— GIVEN INSTRUCTION —
Please use the book review below to explain why the young woman who goes to Kashgar in 1923 keeps personal notes. Answer in one to three sentences.

— SUPPLIED PASSAGE —
###
A Lady Cyclist’s Guide to Kashgar
by Suzanne Joinson
There isn’t as much cycling in this novel as the title would suggest. There is, however, a well-traveled bicycle, owned by a young woman who has accompanied her sister and another missionary to Kashgar in northwest China’s Sinkiang (now Xinjiang) region in 1923. Intending to write a book about her experience, she keeps personal notes, which become observations on how good intentions can be ill-used and go astray.
In a parallel story, a contemporary woman finds these notes, with help from a Yemeni man who is avoiding deportation. The author switches back and forth between the two accounts until they inevitably intersect. The desert and mountains of the untamed region are both frightening and majestic, lending sobering authenticity to the tale.
###
— STORED DATA —
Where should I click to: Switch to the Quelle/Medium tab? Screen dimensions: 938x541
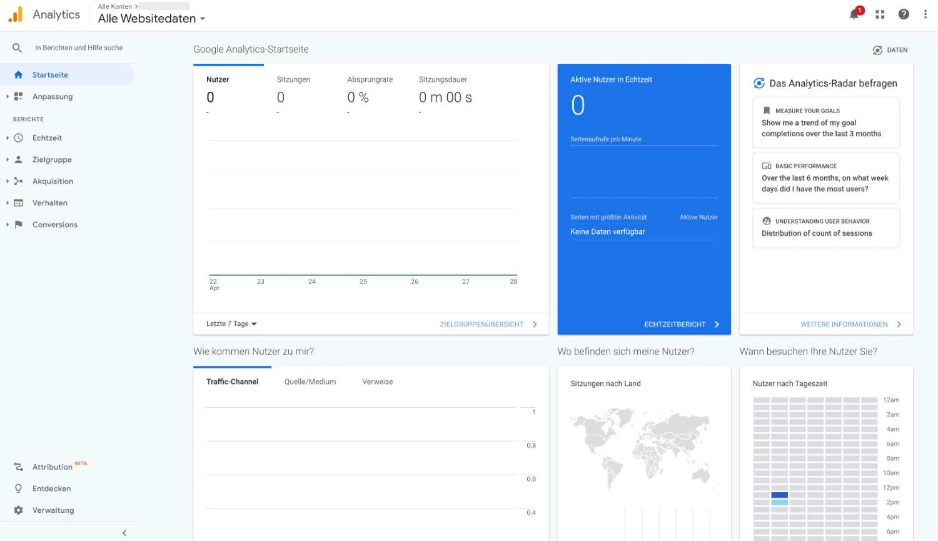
###
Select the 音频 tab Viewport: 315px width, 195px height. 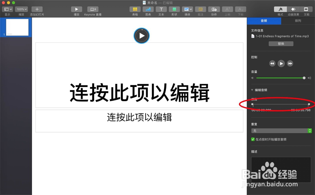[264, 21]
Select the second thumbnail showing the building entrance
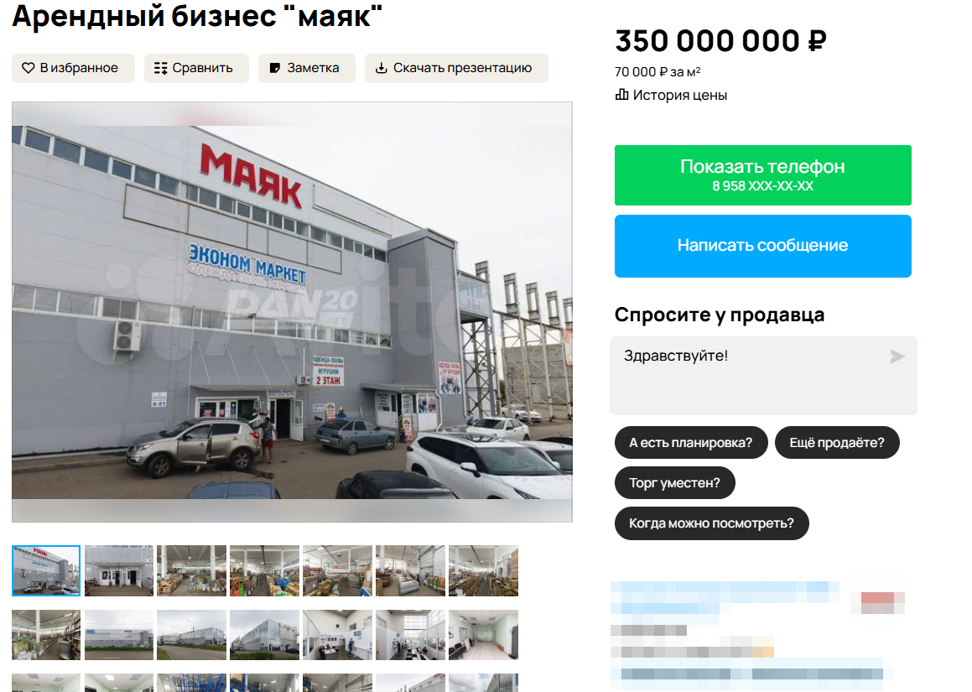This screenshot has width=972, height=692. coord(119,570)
###
— THE REPLY —
She keeps personal notes because she intends to write a book about her experience of accompanying her sister and another missionary to Kashgar. Those notes go on to become observations on how good intentions can be ill-used and go astray.